A gennaio il partito di sinistra Syriza vinse le elezioni, Alexis Tsipras divenne primo ministro, e il governo greco fece appello agli altri Paesi dell’Europa mediterranea (Italia, Francia, Spagna, Portogallo) perché insieme dessero vita a un fronte comune antirigorista per superare i vincoli di un patto di stabilità divenuto insostenibile e anacronistico.
Il nostro premier dell’epoca, Matteo Renzi, per prima cosa invitò a Firenze la cancelliera tedesca Angela Merkel e, in una certa cena che i giornali definirono «blindata», la rassicurò: l’Italia non avrebbe ceduto alla tentazione del cosiddetto «Club Méd» perché il nostro non era un Paese malandato come la Grecia e, semmai, poteva offrirsi come mediatore tra l’Europa del Nord e l’Europa del Sud.
Quando in estate il gioco si fece duro e, dopo il fallimento delle trattative condotte dal ministro Varoufakis con la Troika, ormai si profilava lo strangolamento economico della Grecia, Tsipras escogitò una mossa clamorosa: la convocazione di un referendum per chiedere ai suoi cittadini se approvavano o bocciavano il diktat della Ue.
Fu allora che Renzi, prima con una serie di tweet dei suoi, e poi con un’intervista al Sole 24 Ore, scelse di tirare un colpo sotto la cintura al primo ministro greco: «Non abbiamo tolto le baby pensioni agli italiani per lasciarle ai greci. Noi abbiamo fatto la riforma del lavoro, ma non è che con i nostri soldi alcuni armatori greci possono continuare a non pagare le tasse. Potrei continuare».
Accusando Tsipras di essere un difensore di fannulloni e miliardari, e contrapponendogli l’immagine di un’Italia virtuosa applicatrice delle normative comunitari, il nostro primo ministro seppelliva definitivamente la possibilità di una riforma complessiva delle politiche di bilancio dell’Unione.
Altro che battere i pugni sul tavolo! Meglio fare i primi della classe, e al diavolo i poveri greci. Com’è andata a finire lo sappiamo. La Grecia si è piegata.

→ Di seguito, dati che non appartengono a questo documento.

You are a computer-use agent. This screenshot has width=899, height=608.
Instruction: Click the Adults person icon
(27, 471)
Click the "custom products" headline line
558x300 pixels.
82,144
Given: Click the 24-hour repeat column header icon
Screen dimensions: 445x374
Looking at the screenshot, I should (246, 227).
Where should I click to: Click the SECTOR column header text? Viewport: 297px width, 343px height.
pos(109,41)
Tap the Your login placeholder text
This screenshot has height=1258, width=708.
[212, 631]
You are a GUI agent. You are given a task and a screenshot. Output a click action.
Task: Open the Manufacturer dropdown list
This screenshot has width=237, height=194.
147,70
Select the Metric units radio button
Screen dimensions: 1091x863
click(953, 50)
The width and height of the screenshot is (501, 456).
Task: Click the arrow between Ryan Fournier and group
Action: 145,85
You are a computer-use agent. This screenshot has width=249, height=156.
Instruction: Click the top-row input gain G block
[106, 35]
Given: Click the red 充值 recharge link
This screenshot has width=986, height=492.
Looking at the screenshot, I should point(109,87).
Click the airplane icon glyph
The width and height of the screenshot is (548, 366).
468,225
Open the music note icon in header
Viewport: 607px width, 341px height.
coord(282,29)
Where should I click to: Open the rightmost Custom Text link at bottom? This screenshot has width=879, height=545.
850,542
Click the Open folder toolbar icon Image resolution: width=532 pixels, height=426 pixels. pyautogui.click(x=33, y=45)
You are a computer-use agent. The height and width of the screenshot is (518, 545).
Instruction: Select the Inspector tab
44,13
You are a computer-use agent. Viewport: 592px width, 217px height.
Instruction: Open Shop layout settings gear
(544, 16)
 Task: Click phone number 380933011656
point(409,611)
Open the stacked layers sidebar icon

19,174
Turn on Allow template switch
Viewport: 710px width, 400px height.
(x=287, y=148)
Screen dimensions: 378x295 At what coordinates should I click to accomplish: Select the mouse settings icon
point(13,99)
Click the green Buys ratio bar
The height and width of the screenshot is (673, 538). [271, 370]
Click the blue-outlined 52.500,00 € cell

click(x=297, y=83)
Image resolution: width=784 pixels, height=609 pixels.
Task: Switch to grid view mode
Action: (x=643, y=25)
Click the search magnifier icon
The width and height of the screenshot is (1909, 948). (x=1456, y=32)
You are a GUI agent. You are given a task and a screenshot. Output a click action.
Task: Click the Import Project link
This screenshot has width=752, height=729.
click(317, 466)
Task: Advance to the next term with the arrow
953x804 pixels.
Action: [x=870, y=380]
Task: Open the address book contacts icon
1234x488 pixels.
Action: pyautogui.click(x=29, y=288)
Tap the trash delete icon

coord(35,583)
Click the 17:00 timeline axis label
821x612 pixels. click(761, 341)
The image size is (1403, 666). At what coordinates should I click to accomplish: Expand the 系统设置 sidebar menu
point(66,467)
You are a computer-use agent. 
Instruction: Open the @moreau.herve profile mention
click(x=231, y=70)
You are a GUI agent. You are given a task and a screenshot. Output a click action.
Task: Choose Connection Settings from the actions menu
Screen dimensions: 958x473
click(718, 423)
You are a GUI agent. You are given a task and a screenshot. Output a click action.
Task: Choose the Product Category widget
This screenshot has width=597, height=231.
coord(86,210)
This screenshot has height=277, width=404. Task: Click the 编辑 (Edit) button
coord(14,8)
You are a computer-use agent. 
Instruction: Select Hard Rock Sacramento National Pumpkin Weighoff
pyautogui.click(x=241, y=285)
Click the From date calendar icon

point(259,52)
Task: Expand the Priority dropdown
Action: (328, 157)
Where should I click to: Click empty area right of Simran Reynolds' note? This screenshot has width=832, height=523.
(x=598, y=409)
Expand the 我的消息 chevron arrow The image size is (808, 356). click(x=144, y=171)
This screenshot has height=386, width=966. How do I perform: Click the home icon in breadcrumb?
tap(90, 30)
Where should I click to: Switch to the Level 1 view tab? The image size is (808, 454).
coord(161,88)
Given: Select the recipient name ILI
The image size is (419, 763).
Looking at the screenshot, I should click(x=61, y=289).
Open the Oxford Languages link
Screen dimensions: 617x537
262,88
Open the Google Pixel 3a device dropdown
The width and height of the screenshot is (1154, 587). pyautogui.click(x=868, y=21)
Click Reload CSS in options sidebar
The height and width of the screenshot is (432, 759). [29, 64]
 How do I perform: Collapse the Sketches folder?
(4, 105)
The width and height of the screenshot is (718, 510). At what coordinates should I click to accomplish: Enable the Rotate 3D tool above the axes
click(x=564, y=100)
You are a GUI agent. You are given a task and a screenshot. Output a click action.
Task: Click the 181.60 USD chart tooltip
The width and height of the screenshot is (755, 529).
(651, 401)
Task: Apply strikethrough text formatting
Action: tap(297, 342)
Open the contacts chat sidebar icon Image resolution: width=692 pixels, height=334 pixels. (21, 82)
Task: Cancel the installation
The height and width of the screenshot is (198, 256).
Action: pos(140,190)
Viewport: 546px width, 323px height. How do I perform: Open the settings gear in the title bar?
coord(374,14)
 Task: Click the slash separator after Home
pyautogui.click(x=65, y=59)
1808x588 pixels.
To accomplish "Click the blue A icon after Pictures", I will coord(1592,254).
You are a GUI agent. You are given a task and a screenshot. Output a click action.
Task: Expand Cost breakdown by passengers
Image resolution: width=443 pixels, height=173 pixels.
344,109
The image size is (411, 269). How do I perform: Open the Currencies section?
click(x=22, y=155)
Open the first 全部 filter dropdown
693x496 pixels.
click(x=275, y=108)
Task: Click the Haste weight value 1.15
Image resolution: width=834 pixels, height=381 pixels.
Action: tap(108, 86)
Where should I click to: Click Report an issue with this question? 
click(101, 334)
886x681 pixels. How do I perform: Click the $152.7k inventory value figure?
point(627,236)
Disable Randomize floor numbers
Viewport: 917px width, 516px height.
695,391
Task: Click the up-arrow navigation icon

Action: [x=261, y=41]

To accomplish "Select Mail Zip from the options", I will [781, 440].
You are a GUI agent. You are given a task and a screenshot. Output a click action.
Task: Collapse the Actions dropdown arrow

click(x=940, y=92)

Due anni dopo, nel 2017, il presidente dell’Eurogruppo, l’olandese Jeroen Dijsselbloem, ci avrebbe ripagati così, rivolgendosi agli europei mediterranei: «Non è che puoi spendere tutti i soldi per alcool e donne e poi chiedere aiuto». Che avesse tratto ispirazione da qualcuno?, cinque anni fa ci siamo giocati la chance di inaugurare una politica di vera solidarietà europea. Ci serva di lezione oggi che facciamo i conti con ben altro contagio”.